Il giusto equilibrio tra potenza e dimensioni
Quando costruiamo queste lampade, è fondamentale trovare l’equilibrio tra potenza e dimensioni del tubo. Se si impiega troppa potenza in un tubo di piccole dimensioni, si ottiene un’elevata densità di calore. Questo è utile se bisogna raggiungere la temperatura desiderata in pochi secondi.
Tuttavia, bisogna essere precisi nella selezione della tensione di alimentazione. Se si applica una tensione eccessiva al filamento, questo finirà per bruciarsi. È quindi importante mantenere la tensione esattamente come indicato dalle specifiche del prodotto, così da far sì che le lampade durino a lungo.
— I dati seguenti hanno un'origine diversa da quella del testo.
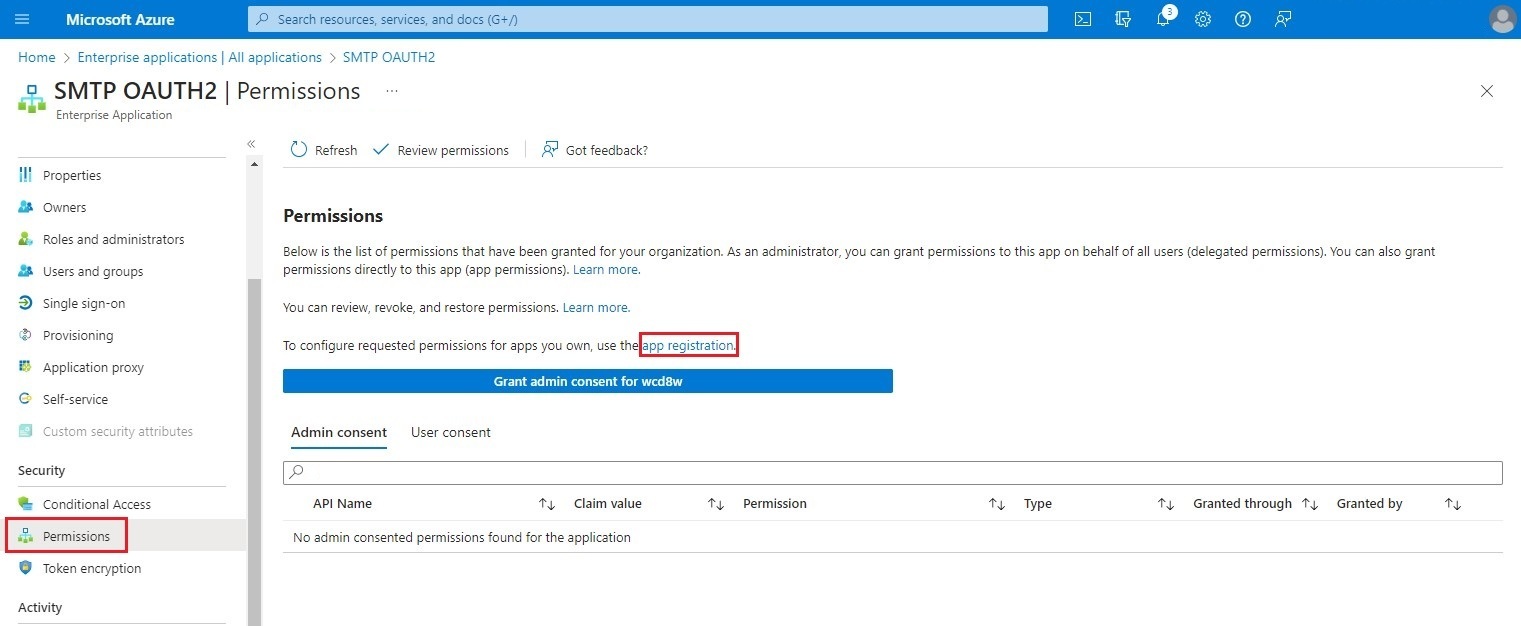Open the Help question mark icon
Image resolution: width=1521 pixels, height=626 pixels.
[1242, 19]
La struttura e i componenti
Il tubo di quarzo non serve solo a decorare: serve anche a impedire che il filamento si ossidi. A seconda dell’ambiente in cui vengono utilizzate, possiamo aggiungere rivestimenti speciali. Alcuni di questi rivestimenti aiutano a modificare la lunghezza d’onda delle radiazioni emesse, mentre altri servono semplicemente a proteggere il vetro dagli urti causati da sostanze chimiche presenti in ambienti industriali sporchi.
Per quanto riguarda i cavi di collegamento, utilizziamo connettori come R7s o SK15. Perché? Perché nessuno vuole dover ridisegnare l’intera rete di cablaggio solo per sostituire una singola lampada. Basta semplicemente rimuovere quella vecchia e inserire quella nuova. Semplice.
Uso pratico e problemi legati all’uso
Si possono trovare queste lampade ovunque: per la produzione di PET, per la essiccazione dei colori, per processi industriali di asciugatura. Sono molto più pratiche rispetto ai forni tradizionali a aria forzata.
Tuttavia, dobbiamo essere onesti riguardo ai loro svantaggi. Il quarzo è fragile e non tollera vibrazioni intense. Se le macchine su cui vengono utilizzate vibrano molto, non basta semplicemente fissare le lampade al proprio posto: è necessario utilizzare supporti antivibrazione, altrimenti le lampade dovranno essere sostituite continuamente.
Un altro problema è rappresentato dal fatto che i tubi ad alta densità di calore emettono molto calore verso l’indietro. Se non si isola correttamente il contenitore in cui si trovano le lampade, si rischia di danneggiare l’elettronica di controllo. E credetemi, è un problema che sicuramente non si vuole affrontare.